Много подобных разговоров пришлось мне вести перед отъездом. Много раз я мысленно разводил руками, боясь заведомо солгать и стараясь не думать о возможной правде. Помню еще, раз я говорил с «молодой Россией», когда один юноша забрасывал меня вопросами, сам торопясь отвечать на них, перебивая меня и кипятясь.
— Вот вы поедете за границу. Вы сами, говорите — русский. А я знаю, там всех русских ненавидят. Ненавидят Россию. У нас в вашем «свободном мире» нет друзей, нас бы живьем съели, всю страну огнем сожгли, на куски разрезали и по кускам уничтожали!
— Откуда у вас, тезка (Колей его звали), такие мысли?
— Что мысли! — разговаривал, встречался. И с теми, кто у немцев в лагерях от голоду дох, кого «унтерменшем» называли, и с теми, кто в оккупационных войсках побывал.
— Ну за время войн, Коля, немцы всех «унтерменшеми» считали. Я их не защищаю. Гитлер был безумец и действительно шел на расчленение России, но теперь. Это пропаганда, мой друг. Вас нарочно так воспитывают в ненависти к другим народам.
— Неправда! Мы никого не ненавидим, а нас все. Весь мир! Я знаю! Мне дед говорил. Он при царях жил. Он говорил, что весь мир всегда России на богатстве и широтах завидовал, боялся ее могущества.
Я знал, что Коля не коммунист. Он болел российской скорбью, любил свою страну и был воспитан, или сам в себе воспитал болезненно повышенное национальное самолюбие, болезненный патриотизм. И его, и Дашу, и многих Николаев и Даш терзали разнородные чувства: стремление к свободе и страх от «свобод», подобных тем, которые штыки принесли им в 1941–1944 годах.

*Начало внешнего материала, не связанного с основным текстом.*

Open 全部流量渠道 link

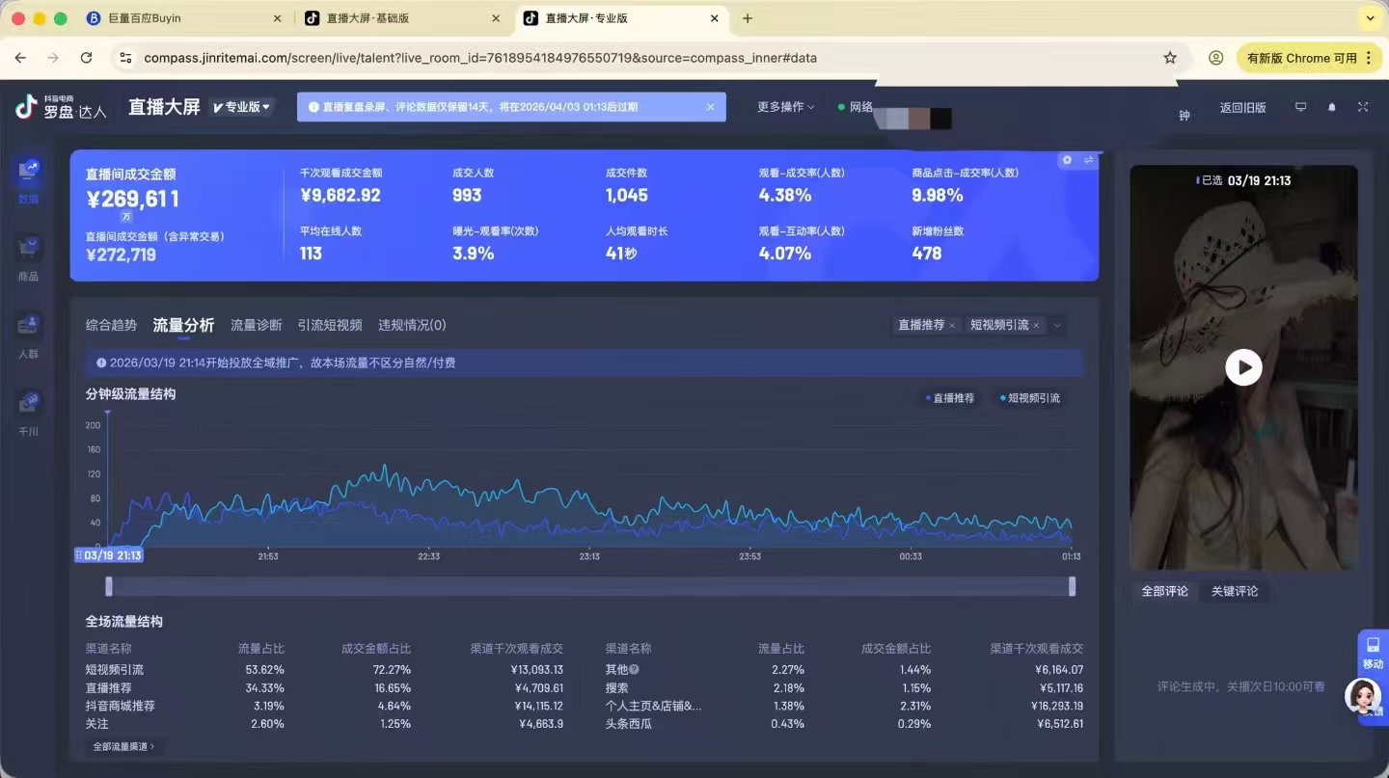pyautogui.click(x=123, y=746)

Среднее поколение — более легкое в разговорах. У них или открытый протест, или известная, укоренившаяся резигнированность. Так уж нам придется доживать век, если как-нибудь не переменится. Молодежь же пылает и горит и в этом горении, как в кузнице, кует свое личное, молодежное мнение и, может быть, будущую судьбу нашей России.